TEXT EXCERPT:
Burning the small dead
broke from beneath
a hundred summers
snowmelt rock and air
hiss in a twisted bough.
black rock twice as old.
–Gary Snyder, 1968 from “The Back Country”
Just over 10 years ago at our wedding, Steve and I each read a poem to each other. His choice was a Gary Snyder poem. It was not the one above but I’ve always enjoyed Snyder’s work, and this morning I went looking for explicit and yet roomy words to evoke the calming influence that an hour or so next to a tended fire (i.e. campfire, or hearth fire) can instill. This poem touches on that but goes further and captures more of the wonder experienced on our trip.
A prelude to my rediscovery of campfire: At the end of last summer’s road/camping trip we realized -in the drifting scents and sounds from a neighboring Itasca campsite’s fire- that campfires are a brilliant invention: great bug repellent, a greater dessert manufacturing appliance, and the greatest way to lose track of time -and score relaxation benefits – while traveling. To stare into it, enjoying the heat was divine, a terrific reason to go to bed late and a great prescription for sleeping well.
How did I forget this, after all my years of adoring summer camp as a kid? Our camping of late, in comparison, often seemed a mad rush to get tent set up, stomachs filled, and tired bodies crammed into sleeping bags, in order to rest sufficiently for the next day’s plans. This didn’t always work so well: the pattern needed more ritual, and more space.
For most of our trip out to Oregon and back last summer, fires were banned due to dry conditions. Fortunately on this summer’s trip, aside from one backcountry night, fires were permitted. So, we were able to experiment with last year’s revelation! What also helped: a) my brother Mike is a pyromaniac, b) he brought s’mores fixins and c) Steve has some serious fire-starting and -maintaining skills! This is not a big surprise given his outdoorsy dad and his scouting years, but nevertheless it was a new discovery for me. And on year ten!
Reason for the trip: all of us (me, my hubbie, my brother Mike & his wife Laura) were celebrating our ten-year wedding anniversary, in June and July this year. The four of us had a great time hiking in the Grand Canyon four years ago. So, a year or so ago we decided to celebrate 2016 and our love of the outdoors by planning a weeklong trip in Glacier National Park and Waterton Lakes Park (the same park, in adjoining Canada acreage: an international “peace park”!). This was a park in which most of us hadn’t spent much time. And it was guaranteed to not get anywhere near as hot as Phantom Ranch.
As we approached our trip time in July, Steve and I decided to get there via car, though train or plane were options. Owning a still-relatively new Mini Countryman meant that road tripping would be fairly hassle-free. What also aided our decision: air travel is no fun any more and Steve has a blessed abundance of free time. So: we planned on a road trip, tacking on 2-5 days on either end to cross the middle area of the country, from Minnesota to western Montana.

PROVIDED MATERIAL:
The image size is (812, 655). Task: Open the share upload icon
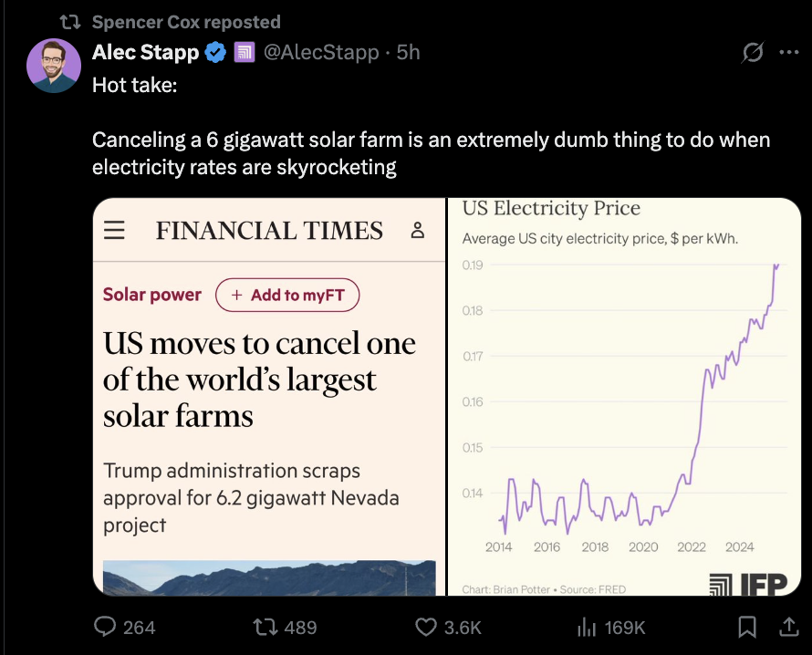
--
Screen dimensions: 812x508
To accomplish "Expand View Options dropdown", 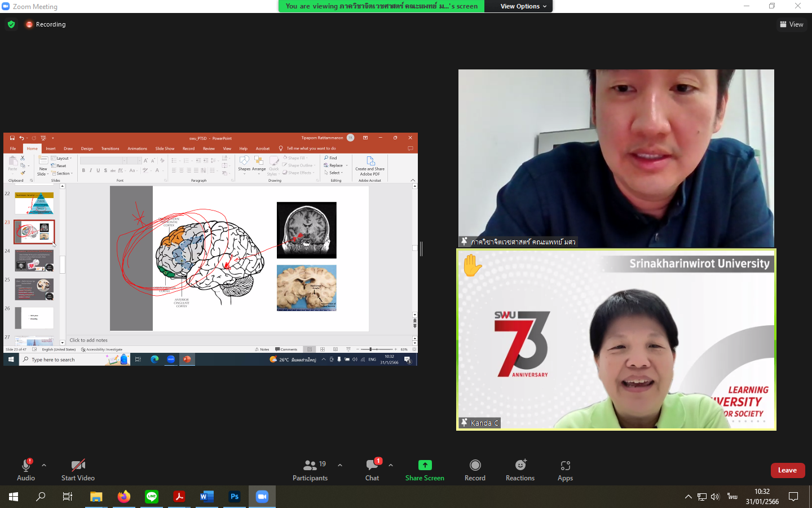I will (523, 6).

GIVEN TASK A:
Summarize the anniversary trip essay in two sentences.
GIVEN TASK B:
Based on the anniversary trip essay, answer yes or no to each statement and quote the words that settle it: (i) Steve read a Gary Snyder poem at the wedding; (ii) fires were allowed for most of last summer's trip to Oregon; (iii) Steve and the writer traveled to the park by train.
GIVEN TASK C:
Extend the anniversary trip essay by picking up after its final sentence.

RESPONSE A:
The writer recalls realizing at the end of last summer's road trip that campfires are a brilliant invention for relaxing and losing track of time, a pleasure that had been lost in the rush of recent camping. This summer, fires were permitted on a weeklong trip to Glacier National Park and Waterton Lakes Park with her husband, brother and sister-in-law to celebrate their ten-year wedding anniversaries, and she and Steve chose to drive there from Minnesota.

RESPONSE B:
(i) Yes: "His choice was a Gary Snyder poem."
(ii) No: "For most of our trip out to Oregon and back last summer, fires were banned due to dry conditions."
(iii) No: "Steve and I decided to get there via car, though train or plane were options."

RESPONSE C:
One way to do Glacier
Once we determined Glacier to be our destination, Laura started researching trails and other experiences (rafting, campgrounds, historic lodges) to check out. Ideas came from guidebooks (Moon Glacier National Park: Including Waterton Lakes National Park , and Glacier-Waterton International Peace Park), various tips from friends who had been there recently, as well as from any travel blogs that had helpful material. With a little back-and-forth, plus some luck once we put in our backcountry permit requests, our in-park itinerary ended up as follows. I’ve added in a few post-trip details, for anyone interested in visiting these places:
Day 1: Meet in Helena then spend the night at a hotel in town. Good fun: a pub/taproom crawl. We visited Ten Mile Creek Brewery, Lewis and Clark Brewing, and Millers Crossing pub — plus a great wine bar (The Hawthorne Bottle Shop and Tasting Room) with a fantastic charcuterie plate.
Day 2: Drive up to Waterton Lakes National Park, and check into Prince of Wales Hotel. Spend part of the evening getting gear selected and packed for our 3-day backpacking trip; spend rest of evening -and week- eating & catching up: we don’t see each other very often!
Day 3: Take the ferry south, into Glacier National Park, and set out from the Goat Haunt Ranger Station. Hike ~7 miles, with 1,000 feet of elevation gain, then camp at Lake Frances. Trail report: muddy in places. Lots of new and often very wet spring growth (mostly thimbleberry-no thorns, though the flowers bore a clear resemblance to roses) to push through as we hiked. All the while, we sang Def Leppard’s “Rock of Ages”/the Smurfing Song/”Oh What a Beautiful Morning”/”Hi hello bear I’m here please don’t mind me walking through your backyard thanks verymuch…”, and we had two bear-spray cans at the ready. It was nice to discover that cooking/fire/food pole areas were set a distance away from sleeping areas. We picked the campsite (of two) closest to the trail that went down to the amazing lake.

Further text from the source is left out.